Created on 10-02-2015 04:47 PM
Sharing the steps to make Hive UDF/UDAF/UDTF to work natively with SparkSQL
1- Open spark-shell with hive udf jar as parameter:
spark-shell --jars path-to-your-hive-udf.jar
2- From spark-shell, open declare hive context and create functions
val sqlContext = new org.apache.spark.sql.hive.HiveContext(sc); sqlContext.sql("""create temporary function balance as 'com.github.gbraccialli.hive.udf.BalanceFromRechargesAndOrders'""");
3- From spark-shell, use your UDFs directly in SparkSQL:
sqlContext.sql(""" create table recharges_with_balance_array as select reseller_id, phone_number, phone_credit_id, date_recharge, phone_credit_value, balance(orders,'date_order', 'order_value', reseller_id, date_recharge, phone_credit_value) as balance from orders """);
PS: I found some issues using UDTFs with spark 1.3, which was fixed on spark 1.4.1. I tested all, UDF, UDAF and UDTF, all of them worked properly, same sql statements and same results.
Created on 11-10-2015 09:36 PM
@Guilherme Braccialli thanks for the write up. Would love to see a sample implementation of the actual UDF. A basic shell of creating a scala project for the udf.
Created on 11-10-2015 09:41 PM
@azeltov@hortonworks.com see below github project for hive udf, exactly same jar built for hive project works fine with spark. The scala code is above:
Created on 11-10-2015 09:44 PM
Awesome! Will check it out. Another question, i had problems with zeppelin registering a custom jar, i had to use a maven dependency, could not load it using the path. It works fine using CLI and passing --jars path-to-your-hive-udf.jar argument. Curious if u tried it in zeppelin?

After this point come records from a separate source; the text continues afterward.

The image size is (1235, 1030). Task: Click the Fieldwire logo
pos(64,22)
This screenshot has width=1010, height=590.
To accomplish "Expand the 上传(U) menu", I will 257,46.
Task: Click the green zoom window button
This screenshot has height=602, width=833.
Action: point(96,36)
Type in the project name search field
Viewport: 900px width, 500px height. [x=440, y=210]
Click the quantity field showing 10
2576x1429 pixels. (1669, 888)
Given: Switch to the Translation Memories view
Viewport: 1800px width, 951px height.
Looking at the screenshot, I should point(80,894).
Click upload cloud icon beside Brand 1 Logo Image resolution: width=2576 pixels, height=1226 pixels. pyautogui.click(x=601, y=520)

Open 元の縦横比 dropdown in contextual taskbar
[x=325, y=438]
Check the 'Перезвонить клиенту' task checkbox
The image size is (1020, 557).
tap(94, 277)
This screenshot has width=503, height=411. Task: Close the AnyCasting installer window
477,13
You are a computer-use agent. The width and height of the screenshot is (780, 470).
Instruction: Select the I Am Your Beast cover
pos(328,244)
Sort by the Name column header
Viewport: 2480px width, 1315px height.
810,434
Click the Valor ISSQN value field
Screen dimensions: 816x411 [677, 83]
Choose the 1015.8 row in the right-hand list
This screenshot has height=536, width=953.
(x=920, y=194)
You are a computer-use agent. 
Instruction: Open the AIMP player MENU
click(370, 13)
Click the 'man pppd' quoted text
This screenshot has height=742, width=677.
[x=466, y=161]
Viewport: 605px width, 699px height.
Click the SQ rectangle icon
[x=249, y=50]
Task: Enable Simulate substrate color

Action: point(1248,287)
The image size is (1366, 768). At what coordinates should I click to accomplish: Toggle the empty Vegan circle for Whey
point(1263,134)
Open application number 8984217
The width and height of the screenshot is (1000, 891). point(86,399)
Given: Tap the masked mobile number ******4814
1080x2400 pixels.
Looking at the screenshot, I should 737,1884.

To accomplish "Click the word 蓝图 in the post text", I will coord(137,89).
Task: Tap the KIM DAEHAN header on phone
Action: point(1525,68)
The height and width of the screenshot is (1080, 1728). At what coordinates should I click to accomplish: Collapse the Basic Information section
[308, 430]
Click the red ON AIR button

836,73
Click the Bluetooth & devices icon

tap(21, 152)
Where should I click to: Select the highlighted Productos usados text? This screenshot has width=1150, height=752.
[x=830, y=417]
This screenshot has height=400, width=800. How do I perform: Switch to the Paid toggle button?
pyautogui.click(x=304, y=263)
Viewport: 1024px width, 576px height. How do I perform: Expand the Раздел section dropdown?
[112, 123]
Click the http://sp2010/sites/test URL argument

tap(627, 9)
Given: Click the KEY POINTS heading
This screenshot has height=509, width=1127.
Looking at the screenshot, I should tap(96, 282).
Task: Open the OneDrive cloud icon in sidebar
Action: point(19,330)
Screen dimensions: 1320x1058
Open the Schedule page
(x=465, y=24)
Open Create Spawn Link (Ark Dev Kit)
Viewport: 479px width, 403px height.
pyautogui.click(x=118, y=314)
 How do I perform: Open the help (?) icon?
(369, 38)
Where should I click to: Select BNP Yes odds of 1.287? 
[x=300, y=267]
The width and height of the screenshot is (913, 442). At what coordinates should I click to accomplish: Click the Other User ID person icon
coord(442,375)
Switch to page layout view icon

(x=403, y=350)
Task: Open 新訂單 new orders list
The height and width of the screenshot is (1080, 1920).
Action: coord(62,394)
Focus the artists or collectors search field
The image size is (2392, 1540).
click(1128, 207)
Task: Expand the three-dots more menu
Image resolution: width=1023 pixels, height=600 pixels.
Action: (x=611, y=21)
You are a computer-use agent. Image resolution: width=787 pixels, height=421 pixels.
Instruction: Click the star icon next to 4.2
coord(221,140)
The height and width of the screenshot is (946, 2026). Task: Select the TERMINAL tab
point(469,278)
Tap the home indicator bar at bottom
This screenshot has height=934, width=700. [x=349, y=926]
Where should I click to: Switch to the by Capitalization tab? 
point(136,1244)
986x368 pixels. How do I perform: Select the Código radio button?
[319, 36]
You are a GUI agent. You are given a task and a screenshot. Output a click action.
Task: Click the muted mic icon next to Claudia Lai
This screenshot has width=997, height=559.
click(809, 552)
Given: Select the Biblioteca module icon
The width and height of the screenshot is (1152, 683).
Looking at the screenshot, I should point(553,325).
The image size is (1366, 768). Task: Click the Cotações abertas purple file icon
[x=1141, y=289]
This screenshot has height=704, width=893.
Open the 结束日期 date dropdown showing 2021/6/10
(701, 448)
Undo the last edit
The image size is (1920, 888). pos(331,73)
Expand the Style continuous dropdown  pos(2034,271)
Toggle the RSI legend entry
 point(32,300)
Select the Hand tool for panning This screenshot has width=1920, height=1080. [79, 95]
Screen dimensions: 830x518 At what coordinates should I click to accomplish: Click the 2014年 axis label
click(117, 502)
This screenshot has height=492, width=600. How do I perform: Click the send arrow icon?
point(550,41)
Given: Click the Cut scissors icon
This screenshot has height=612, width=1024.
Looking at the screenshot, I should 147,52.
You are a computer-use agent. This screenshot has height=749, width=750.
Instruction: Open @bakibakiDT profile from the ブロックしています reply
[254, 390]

Created on 11-11-2015 02:57 AM
@azeltov@hortonworks.com I tried now and getting ClassNotFoundException with z.load("/path/to/jar") and also with maven local repo dependency.
Could you make it work with zeppelin?
Created on 11-11-2015 02:59 AM
see this jira: https://issues.apache.org/jira/browse/ZEPPELIN-150
Created on 11-11-2015 03:11 AM
Hopefully that JIRA will be fixed soon. Did you register the custom jar in the local maven of your sandbox? And that still did not work?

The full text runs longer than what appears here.